ゴールドマン・サックスは目標株価を125ドルに据え置いた。これは現在の価格から40%以上の下落を意味する。同銀行の報告書は、最近の株価上昇がファンダメンタルズ(経済の基礎的条件)に基づいた収益力を追い越していると指摘している。
今回の売り浴びせは、半導体セクターのバリュエーションに対する監視が強まる中で起きた。競合のインテル(NASDAQ: INTC)は119倍という割高な予想PER(株価収益率)で取引されており、投資家は最近、enGene(NASDAQ: ENGN)などの他のハイテク企業に対しても、わずかな指標の弱さを見せただけで厳しい評価を下している。

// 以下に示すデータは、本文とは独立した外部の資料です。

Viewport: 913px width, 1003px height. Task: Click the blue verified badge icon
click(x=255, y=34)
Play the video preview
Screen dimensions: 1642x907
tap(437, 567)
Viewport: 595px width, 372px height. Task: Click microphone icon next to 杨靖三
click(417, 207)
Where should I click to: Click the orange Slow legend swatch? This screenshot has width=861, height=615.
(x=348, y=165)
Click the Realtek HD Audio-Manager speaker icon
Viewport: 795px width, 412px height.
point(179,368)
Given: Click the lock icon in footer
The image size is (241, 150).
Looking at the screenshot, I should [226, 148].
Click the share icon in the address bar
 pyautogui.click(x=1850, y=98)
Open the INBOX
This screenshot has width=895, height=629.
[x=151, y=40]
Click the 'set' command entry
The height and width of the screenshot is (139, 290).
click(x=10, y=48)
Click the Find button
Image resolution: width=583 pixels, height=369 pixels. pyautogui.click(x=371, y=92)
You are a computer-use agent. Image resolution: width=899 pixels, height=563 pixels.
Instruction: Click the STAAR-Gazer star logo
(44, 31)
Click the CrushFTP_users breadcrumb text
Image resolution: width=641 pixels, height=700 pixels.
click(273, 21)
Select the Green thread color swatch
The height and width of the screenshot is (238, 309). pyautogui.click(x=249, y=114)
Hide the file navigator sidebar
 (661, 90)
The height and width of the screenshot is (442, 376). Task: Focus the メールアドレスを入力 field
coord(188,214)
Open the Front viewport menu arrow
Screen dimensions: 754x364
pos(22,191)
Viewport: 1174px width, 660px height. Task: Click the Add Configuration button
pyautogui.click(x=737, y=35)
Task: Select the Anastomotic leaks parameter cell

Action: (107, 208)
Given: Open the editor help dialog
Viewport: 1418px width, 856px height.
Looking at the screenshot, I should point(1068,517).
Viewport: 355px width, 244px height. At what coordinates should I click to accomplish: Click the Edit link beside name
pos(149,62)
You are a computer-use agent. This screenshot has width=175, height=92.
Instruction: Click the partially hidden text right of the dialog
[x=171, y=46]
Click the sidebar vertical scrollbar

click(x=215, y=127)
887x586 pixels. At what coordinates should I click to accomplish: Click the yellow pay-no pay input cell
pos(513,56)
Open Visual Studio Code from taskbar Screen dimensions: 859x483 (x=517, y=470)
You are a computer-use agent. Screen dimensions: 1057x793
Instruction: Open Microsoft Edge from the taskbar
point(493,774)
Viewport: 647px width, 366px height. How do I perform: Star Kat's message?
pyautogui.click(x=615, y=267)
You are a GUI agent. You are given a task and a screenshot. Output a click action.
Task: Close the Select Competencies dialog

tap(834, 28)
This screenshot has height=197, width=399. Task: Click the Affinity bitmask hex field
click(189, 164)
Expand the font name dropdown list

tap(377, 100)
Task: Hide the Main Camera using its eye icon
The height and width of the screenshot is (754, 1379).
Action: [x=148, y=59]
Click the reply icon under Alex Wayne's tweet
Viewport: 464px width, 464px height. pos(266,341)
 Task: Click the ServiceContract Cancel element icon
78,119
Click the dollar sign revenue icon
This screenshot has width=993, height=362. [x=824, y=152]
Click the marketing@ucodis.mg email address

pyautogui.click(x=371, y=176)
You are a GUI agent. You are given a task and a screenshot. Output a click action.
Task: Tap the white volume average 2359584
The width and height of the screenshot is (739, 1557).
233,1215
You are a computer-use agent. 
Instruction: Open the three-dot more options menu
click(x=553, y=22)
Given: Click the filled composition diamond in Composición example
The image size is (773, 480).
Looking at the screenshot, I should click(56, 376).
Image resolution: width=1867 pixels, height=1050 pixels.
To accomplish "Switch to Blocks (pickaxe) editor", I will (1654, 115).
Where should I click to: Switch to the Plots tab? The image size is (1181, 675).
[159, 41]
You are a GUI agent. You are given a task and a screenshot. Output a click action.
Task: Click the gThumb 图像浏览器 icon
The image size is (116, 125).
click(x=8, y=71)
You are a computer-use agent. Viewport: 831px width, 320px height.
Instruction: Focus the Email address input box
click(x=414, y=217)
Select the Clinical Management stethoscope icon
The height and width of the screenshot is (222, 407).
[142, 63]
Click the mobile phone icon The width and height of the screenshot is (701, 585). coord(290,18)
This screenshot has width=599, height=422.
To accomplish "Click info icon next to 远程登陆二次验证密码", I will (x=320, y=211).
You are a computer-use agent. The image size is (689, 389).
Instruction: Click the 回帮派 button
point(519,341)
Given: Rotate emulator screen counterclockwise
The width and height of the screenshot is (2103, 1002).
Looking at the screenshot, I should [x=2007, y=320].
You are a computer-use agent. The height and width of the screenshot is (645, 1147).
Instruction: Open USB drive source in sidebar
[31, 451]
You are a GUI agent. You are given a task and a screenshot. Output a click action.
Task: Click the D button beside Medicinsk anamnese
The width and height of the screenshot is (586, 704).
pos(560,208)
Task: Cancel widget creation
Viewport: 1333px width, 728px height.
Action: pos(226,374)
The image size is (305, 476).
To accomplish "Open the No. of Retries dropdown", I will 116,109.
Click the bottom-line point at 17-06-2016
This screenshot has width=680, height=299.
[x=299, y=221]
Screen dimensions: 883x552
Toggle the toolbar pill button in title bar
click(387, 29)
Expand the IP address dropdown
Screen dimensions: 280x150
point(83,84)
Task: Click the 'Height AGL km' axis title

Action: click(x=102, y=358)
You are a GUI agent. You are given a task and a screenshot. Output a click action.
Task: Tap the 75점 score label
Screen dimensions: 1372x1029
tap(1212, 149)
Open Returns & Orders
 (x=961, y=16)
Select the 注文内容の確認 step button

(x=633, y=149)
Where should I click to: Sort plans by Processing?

弱気なアナリストの見解とは対照的に、ARMの技術に対する潜在的な需要は依然として強いとする市場の論評もある。CNBCのジム・クレイマー氏は、ARMの主要な製造パートナーである台湾積体電路製造(TSMC)が「必要なチップをすべて入手できていない」と指摘し、需要不足ではなく供給側のボトルネックの可能性を示唆した。
アナリスト評価と高需要の報告との乖離は、投資家にとって複雑な状況を作り出している。今回の下落は、ARMの最近の勢いを試すものであり、割高な銘柄が厳しく売られる市場において、同社の成長がプレミアムな評価を正当化できるかどうかが焦点となる。投資家は、需要の持続や生産能力に関するコメントを求め、次回の決算を注視することになるだろう。
本記事は情報提供のみを目的としており、投資勧誘を目的としたものではありません。